By Ann Marie Foley - 23 February, 2017
Famine has been formally declared in parts of South Sudan by the United Nations.
After the general audience yesterday (22 February) in St Peter’s Square, the Holy Father spoke of South Sudan and said:
“Of particular concern is the painful news coming from suffering South Sudan, where a fratricidal conflict is compounded by a severe food crisis in the Horn of Africa region, which condemns to death by starvation millions of people, including many children.”
Pope Francis urged people to “commit not to stop at making statements, but also to provide concrete food aid and to allow it to reach suffering populations.”
Irish aid agency Trócaire has stated that this is the first famine to be announced in any part of the world in six years. The agency added that the 100,000 people living in the two states where famine has been declared do not have enough food for “today, or tomorrow, or next month”.
Approximately five million people in the entire country of South Sudan also need emergency food aid. Millions more are in need of humanitarian support in Somalia and parts of Ethiopia and Kenya due to drought.
“The situation has been getting steadily worse over the last few months. The last rainy season failed; that was October to December. So when the rains fail it has a big knock-on effect leading to no harvest. We’ve noticed a very significant deterioration in the last few months, but then on Monday the UN confirmed that,” said Eoghan Rice, International Communications Officer, Trócaire.
He explained that the UN uses a five-tier classification system to describe the severity of hunger, and famine is the worst. A lot of South Sudan comes under the next worst level, just behind famine.
“The concern is that if the next rains are not sufficient that those areas will also enter into famine in the coming weeks. The numbers affected could get a lot worse between now and July,” said Eoghan Rice. He explained that the rains, which normally come between February and June, are expected to be very weak.
“Add to that the fact that two million people have been displaced due to conflict and they do not have access to their own land. They have been pushed off their own farmland, so that means those people are going to be badly impacted,” he said. “So it [the cause of famine] is a mixture of the drought and the conflict.”
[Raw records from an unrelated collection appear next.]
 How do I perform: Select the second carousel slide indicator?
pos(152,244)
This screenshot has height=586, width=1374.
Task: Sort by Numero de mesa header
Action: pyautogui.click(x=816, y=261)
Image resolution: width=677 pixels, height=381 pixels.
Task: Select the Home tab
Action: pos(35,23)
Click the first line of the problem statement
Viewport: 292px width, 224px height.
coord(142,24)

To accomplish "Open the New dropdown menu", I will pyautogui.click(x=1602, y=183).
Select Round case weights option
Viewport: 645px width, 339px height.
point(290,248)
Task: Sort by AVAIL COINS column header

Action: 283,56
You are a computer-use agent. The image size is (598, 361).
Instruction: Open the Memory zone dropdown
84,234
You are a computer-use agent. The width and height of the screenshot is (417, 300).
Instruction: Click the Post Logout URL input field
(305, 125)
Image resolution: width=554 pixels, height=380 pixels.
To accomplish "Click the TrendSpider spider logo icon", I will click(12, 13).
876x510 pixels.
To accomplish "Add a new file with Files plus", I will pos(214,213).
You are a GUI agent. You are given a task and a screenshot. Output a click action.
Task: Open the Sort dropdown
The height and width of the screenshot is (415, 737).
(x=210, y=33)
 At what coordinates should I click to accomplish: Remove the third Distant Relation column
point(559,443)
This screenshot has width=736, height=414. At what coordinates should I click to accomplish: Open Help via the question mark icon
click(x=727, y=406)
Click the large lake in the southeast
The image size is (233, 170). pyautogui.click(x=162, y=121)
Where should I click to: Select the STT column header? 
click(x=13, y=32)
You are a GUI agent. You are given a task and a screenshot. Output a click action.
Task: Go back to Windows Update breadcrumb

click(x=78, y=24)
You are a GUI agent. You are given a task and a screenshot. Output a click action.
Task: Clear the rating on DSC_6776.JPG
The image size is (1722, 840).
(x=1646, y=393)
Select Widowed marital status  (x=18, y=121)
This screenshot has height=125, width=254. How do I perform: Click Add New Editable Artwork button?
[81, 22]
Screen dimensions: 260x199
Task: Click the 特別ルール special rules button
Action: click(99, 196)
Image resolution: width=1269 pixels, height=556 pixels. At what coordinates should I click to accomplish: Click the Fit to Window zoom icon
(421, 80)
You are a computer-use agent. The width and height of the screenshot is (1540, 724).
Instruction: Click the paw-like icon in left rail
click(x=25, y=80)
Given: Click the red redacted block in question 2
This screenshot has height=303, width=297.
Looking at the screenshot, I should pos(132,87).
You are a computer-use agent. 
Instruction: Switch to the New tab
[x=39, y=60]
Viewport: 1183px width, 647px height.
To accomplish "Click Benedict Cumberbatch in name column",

The United Nations has stated that war and a collapsing economy have left 100,000 people facing starvation there and a further one million people on the brink of famine.
“Many families have exhausted every means they have to survive,” said Serge Tissot, the Food and Agriculture Organization (FAO) Representative in South Sudan, in a news release issued jointly with the United Nations Children’s Fund (UNICEF) and the World Food Programme (WFP). He explained that farmers have lost their livestock and even their farming tools.
Famine is currently affecting parts of Unity State in the northern-central part of the country. A formal famine declaration means people have already started dying of hunger.
The situation is the worst hunger catastrophe since fighting erupted more than three years ago between rival forces – the Sudan People’s Liberation Army (SPLA) loyal to President Salva Kiir and the SPLA in Opposition backing First Vice-President Riek Machar.
The three UN agencies warned that urgent action is needed to prevent more people from dying of hunger. According to the Integrated Food Security Phase Classification (IPC) update by the government, the three agencies and other humanitarian partners, 4.9 million people – more than 40 percent of South Sudan’s population – are in need of urgent food, agriculture and nutrition assistance.
The total number of food insecure people is expected to rise to 5.5 million at the height of the lean season in July if nothing is done to curb the severity and spread of the food crisis.
“More than one million children are currently estimated to be acutely malnourished across South Sudan; over a quarter of a million children are already severely malnourished. If we do not reach these children with urgent aid many of them will die,” said Jeremy Hopkins, UNICEF Representative in South Sudan.
“We have also warned that there is only so much that humanitarian assistance can achieve in the absence of meaningful peace and security, both for relief workers and the crisis-affected people they serve,” said WFP Country Director Joyce Luma.
Trócaire has teams working in South Sudan, and the three other affected countries – Somalia, Kenya and Ethiopia.